> Page excerpt:
.....

On April 27, 1982, in Jackson's first game back at Yankee Stadium with the Angels, he broke out of a terrible season-starting slump to hit a home run off former teammate Ron Guidry. The at-bat began with Yankee fans, angry at Steinbrenner for letting Jackson get away, starting the "Reg-GIE!" chant, and ended it with the fans chanting "Steinbrenner sucks!" By the time of Jackson's election to the Hall of Fame, Steinbrenner had begun to say that letting him go was the biggest mistake he had made as Yankee owner.

That season, the Angels won the American League West, and would do so again in 1986, but lost the American League Championship Series both times. On September 17, 1984, on the 17th anniversary of the day he hit his first home run, he hit his 500th, at Anaheim Stadium off Bud Black of the Royals.

.....

> Supplied information:

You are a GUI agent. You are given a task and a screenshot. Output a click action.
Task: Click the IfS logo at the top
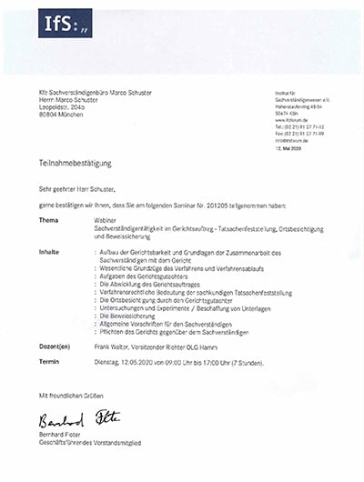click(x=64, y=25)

.....

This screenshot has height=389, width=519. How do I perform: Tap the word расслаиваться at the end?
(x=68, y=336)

.....

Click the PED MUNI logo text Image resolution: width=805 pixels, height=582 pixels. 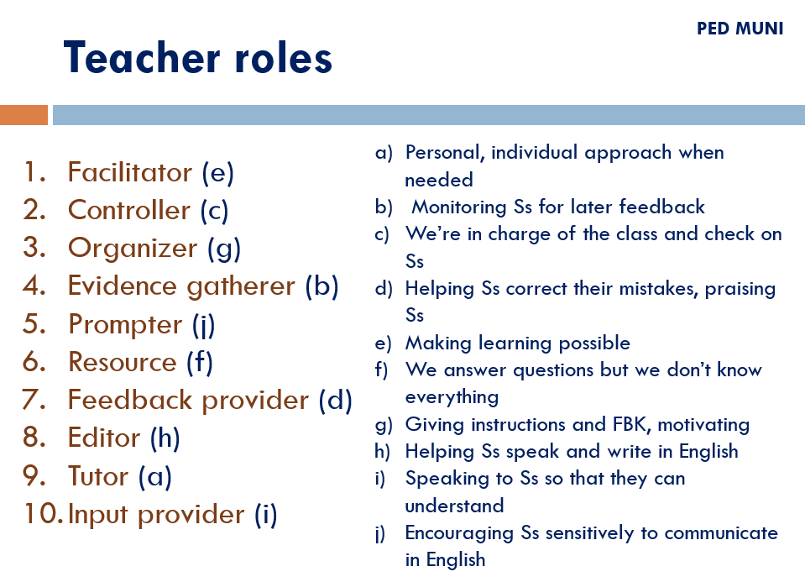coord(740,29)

.....

> Aim: Write out the part of the Jackson passage that begins at the words "On April 27, 1982, in" and stops after "of the Royals.". The items are separate material with no connection to the Jackson passage.

> Expected answer:
On April 27, 1982, in Jackson's first game back at Yankee Stadium with the Angels, he broke out of a terrible season-starting slump to hit a home run off former teammate Ron Guidry. The at-bat began with Yankee fans, angry at Steinbrenner for letting Jackson get away, starting the "Reg-GIE!" chant, and ended it with the fans chanting "Steinbrenner sucks!" By the time of Jackson's election to the Hall of Fame, Steinbrenner had begun to say that letting him go was the biggest mistake he had made as Yankee owner.

That season, the Angels won the American League West, and would do so again in 1986, but lost the American League Championship Series both times. On September 17, 1984, on the 17th anniversary of the day he hit his first home run, he hit his 500th, at Anaheim Stadium off Bud Black of the Royals.